When and how should tax regulations be subject to centralized review by the White House Office of Management and Budget (OMB)? Clint Wallace’s new work considers these timely questions.
The work begins by describing the somewhat unique role of tax regulations among agency actions. Executive Order 12,866 generally requires that “significant” regulatory actions by agencies must be reviewed by the OMB’s Office of Information and Regulatory Affairs (OIRA). This process generally includes, among other considerations, a cost-benefit analysis by OIRA, interagency review, and in some cases analysis of a rule’s distributional effects.
Tax regulations, however, which are developed by the IRS Chief Counsel’s Office and the Treasury Office of Tax Policy, have generally not been subject to substantive OIRA review. Until recently, tax regulations have historically been characterized as “interpretative” rules that merely effectuate congressional policy, but do not independently have the force and effect of law, and are consequently not subject to EO 12866.
A key insight of this work is that tax regulations vary significantly in their content and function, and a “one size fits all” approach to centralized review may not be appropriate for tax regulations. The work provides a four-part taxonomy of tax regulations, and then suggests that centralized review may be more or less appropriate for regulations in different categories. Tax regulations with a “private allocation” function allocate private resources to private uses, by affecting private behavior and investments through incentives and disincentives. Tax regulations with a “public allocation” function, in contrast, allocate private resources to public use, through revenue collection. Tax regulations with a “distribution” function affect the distribution of resources among taxpayers. And finally, tax regulations with am “implementation” function merely implement or effectuate the allocative and distributive policies determined by Congress.

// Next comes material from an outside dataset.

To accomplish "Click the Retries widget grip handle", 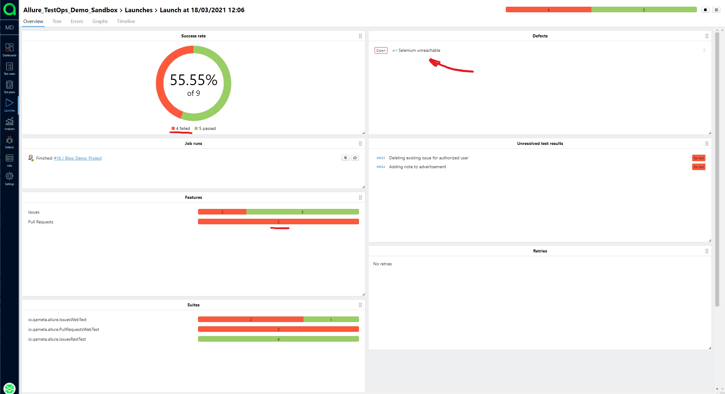I will click(707, 251).
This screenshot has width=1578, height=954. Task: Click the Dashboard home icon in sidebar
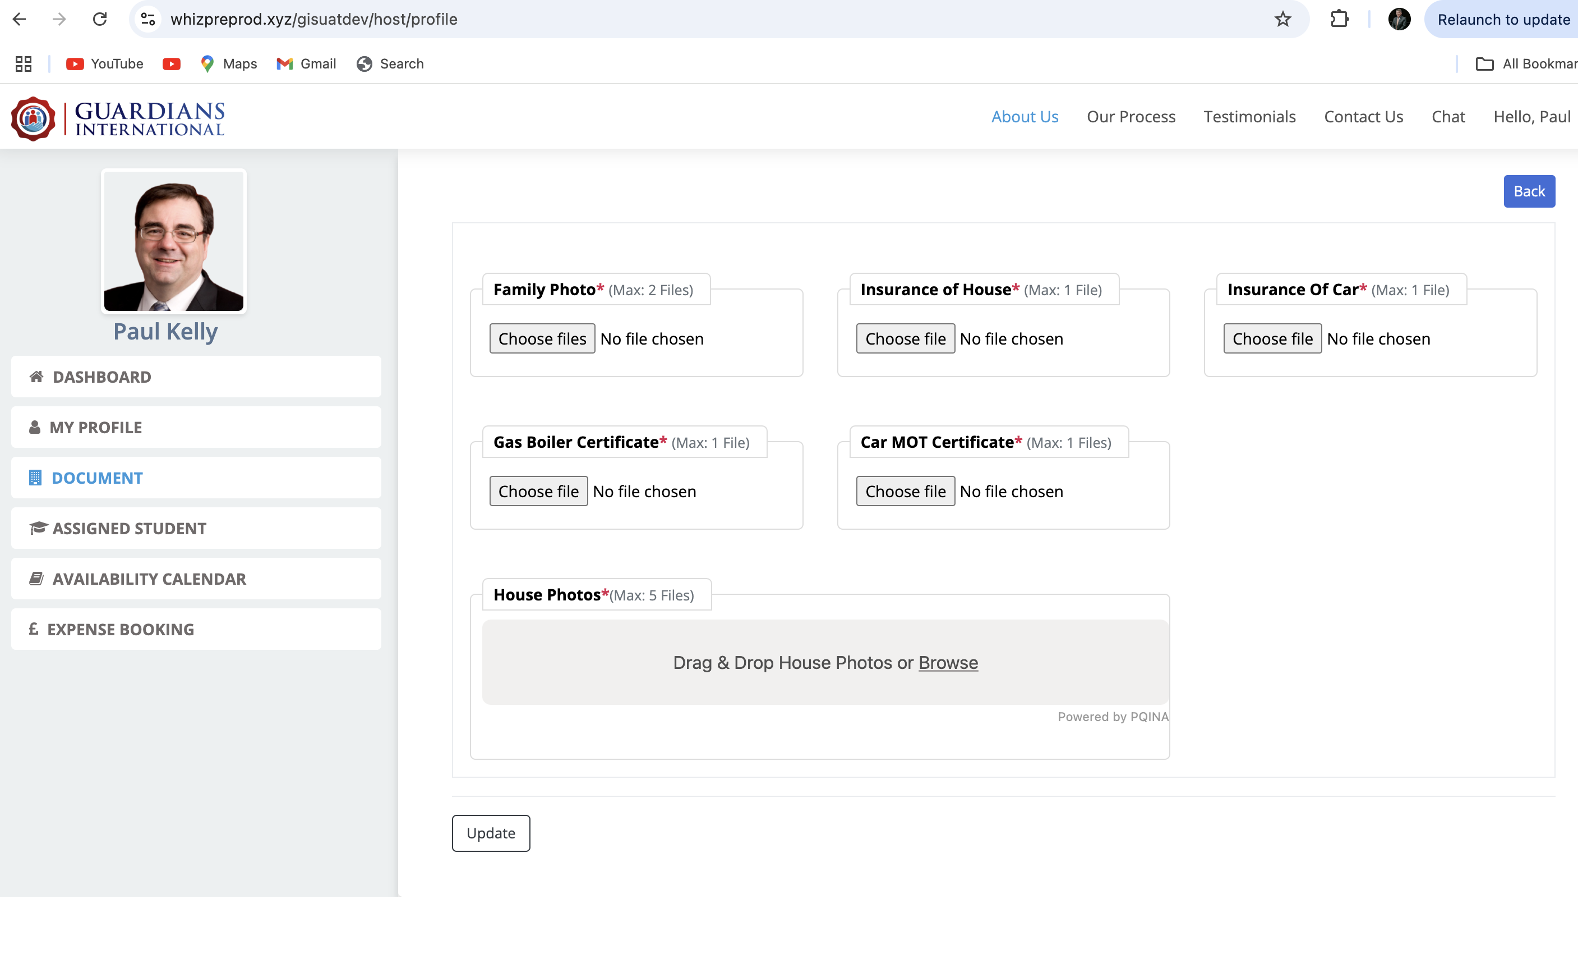[37, 377]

The work then argues that centralized review is most appropriate for tax regulations with a private allocation function, where the considerations are generally the same as with many other non-tax agency actions covered by EO 12866. In particular, centralized review of such regulations may, among other benefits, facilitate coordination across agencies, increase political accountability, introduce analytical rigor, and frustrate agency capture by interest groups. On the other end of the spectrum, tax regulations with an implementation function should be exempt from review, as in the case of other regulations without the force and effect of law.
The work then argues that the analysis is more complicated for tax regulations with a public allocation or a distribution function. The work first argues that a modified form of centralized review may be desirable for regulations with a public allocation function, focused on quantified analysis of revenue estimates and interagency review. The work argues, however, that centralized review, as it is currently structured, is not well-suited for tax regulations with a distribution function. This is because distributional considerations are generally given a peripheral or secondary role in the centralized review process, but are of central importance in many areas of tax law.
The work is important and timely, as policymakers reassess the question of executive oversight over tax regulations. Just a few weeks ago (and around the time the draft of this Article was posted), Treasury and OMB announced a new framework for OIRA review of tax regulations, that is likely to extend centralized review to a broader range of regulations, in accordance with the general criteria outlined in EO 12866.
Of course, as the work notes, the different functions of tax regulations are not mutually exclusive. Any single regulation may affect private behavior, raise revenue, and have distributional consequences. This point further complicates the questions of exactly when, and how, tax regulations should be subject to centralized review. Subsequent research could build upon the insights in this work to identify precisely how these “mixed function” regulations should be treated, and how they could be subjected to centralized review. Perhaps in this case the best course may be centralized review of the relevant aspects of the regulation, while acknowledging that the regulation may serve additional or countervailing functions that are beyond the scope of the review’s analysis. Alternatively, as this work suggests, the mixed function of tax regulations may necessitate modifications to the substance of centralized review analysis.
Importantly, the work also highlights the limitations of OIRA review of distributional effects, which is a central consideration in tax law and policy. The work suggests that “future refinements of methods for distributional analysis and procedures for considering distribution in the regulatory policy making process should be priorities.” Of course, assistance in this respect could also come from other policymakers, such as legislators, in the form of more explicit distributional commitments or targets against which the distributional effects of tax regulations could be measured.
Tax regulations are on a path to increased scrutiny and oversight in the years to come. This important work highlights why, if the tax regulatory process is evolving, the centralized review process must necessarily evolve as well in order to account for tax regulations’ complex and varied functions.